As análises realizadas na Europa desde 1996, permitiram encontrar até 10 µg/l de Ocratoxina A em certos vinhos, sumo de uva ou vinhos adamados.
Todas as campanhas de medição realizadas desde 1999 demonstram que os vinhos mediterrânicos estão mais expostos à Ocratoxina A que aqueles de outras regiões.
No entanto, as regiões vitivinícolas são atingidas diferenciadamente, como o demonstram as análises realizadas com mostos destinados á produção de sumo de uva pela Société Foulon-Sopagly: o risco é médio na Provence, em Veneto ou em La Mancha (figura 4). A Ocratoxina A é igualmente assinalada em outros países produtores (Austrália, África do Sul, ...).
Figura 4 – As vinhas mediterrânicas estão mais expostas à Ocratoxina A, apesar de uma certa variabilidade (dados Sopagly-Foulon)
As limitações comerciais e, em breve, os limites regulamentares.
A regulamentação europeia não fixa, por enquanto, limites máximos de teor em Ocratoxina A nos vinhos e nas uvas. Em 2001, uma directiva europeia fixou normas para os cereais (5 µg/l), os produtos derivados de cereais (3 µg/l) e as uvas secas (10 µg/l). O limite máximo autorizado para o vinho deveria ter sido fixado até 31 de Dezembro de 2003. O OIV propôs, em Junho de 2002, elaborar, em 2005, um relatório sobre a fixação deste limite e evoca o valor de 2 µg/l.

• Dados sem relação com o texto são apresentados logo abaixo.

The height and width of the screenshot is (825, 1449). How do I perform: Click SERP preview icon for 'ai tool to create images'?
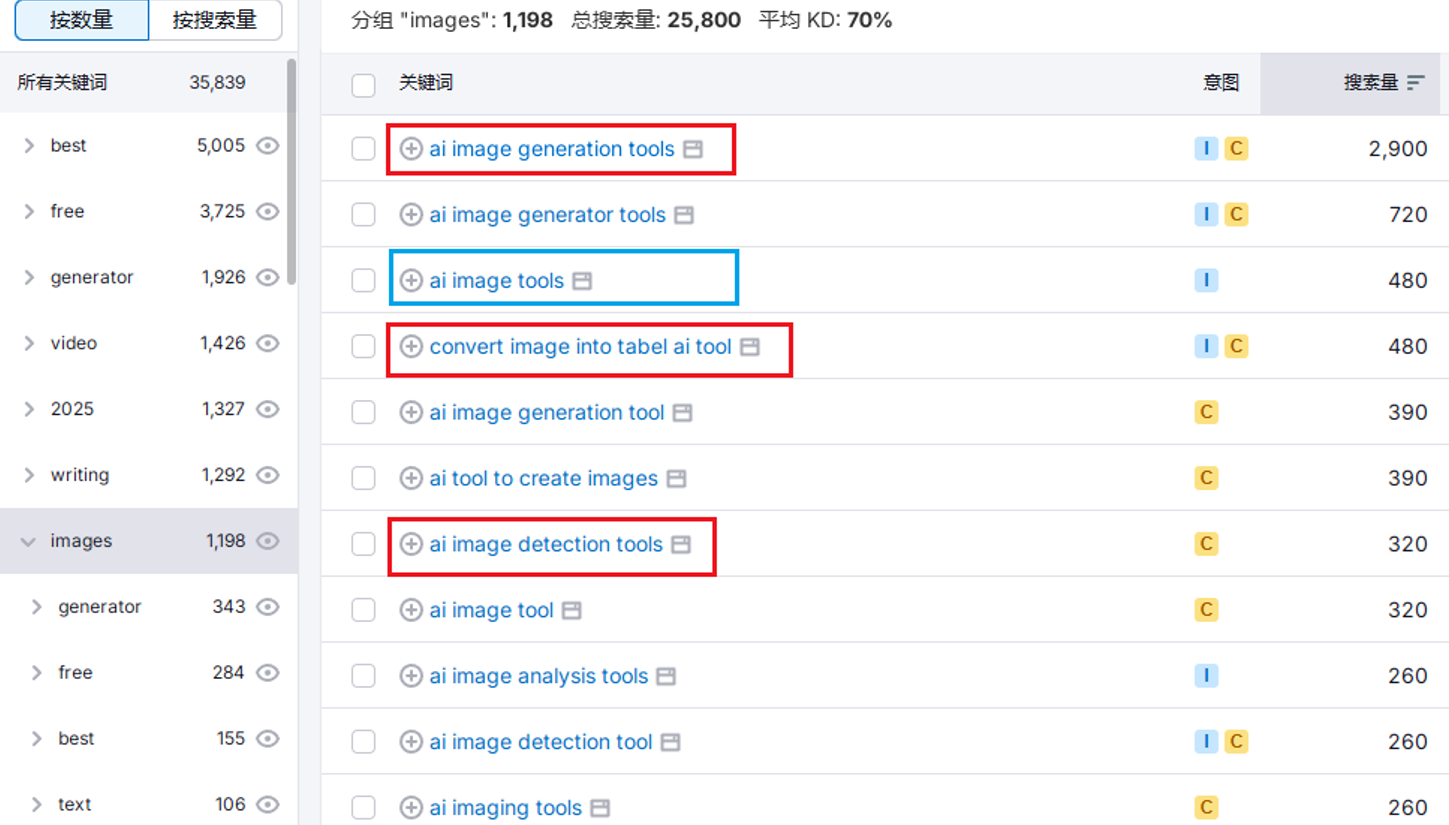click(676, 479)
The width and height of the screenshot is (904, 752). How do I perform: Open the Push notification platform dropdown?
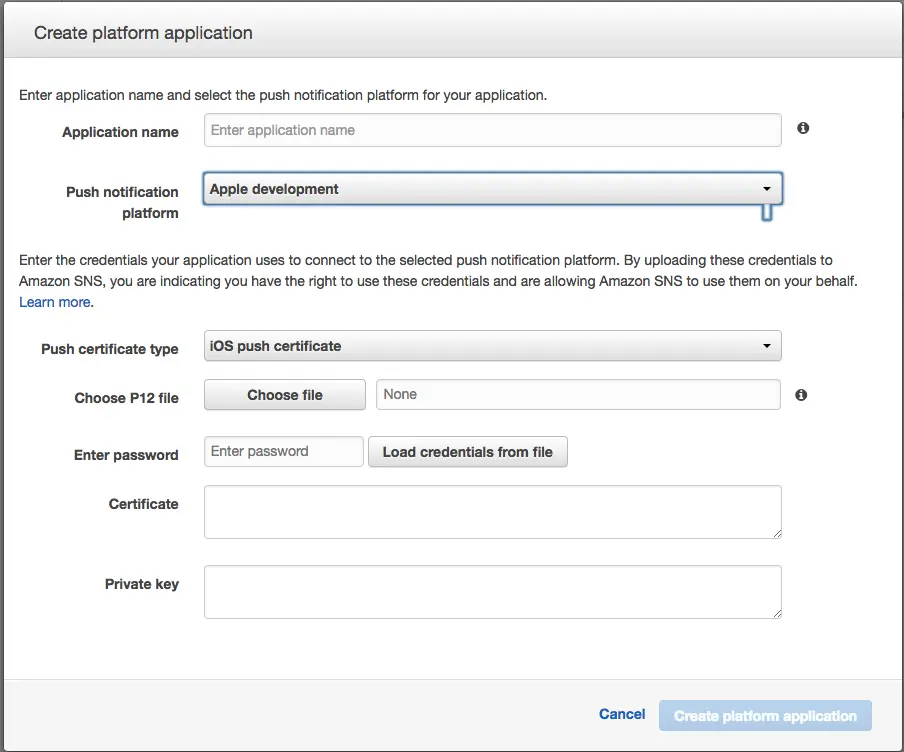tap(492, 189)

Os representantes do sector da comercialização de vinho e da produção propuseram uma norma de valor de 3 µg/l na União Europeia.
Apesar da ausência provisória de regulamentação, um número crescente de países ou de compradores efectuam controlos ao teor dos vinhos em Ocratoxina A e impõem os seus próprios limites (por vezes 0,5 µg/l).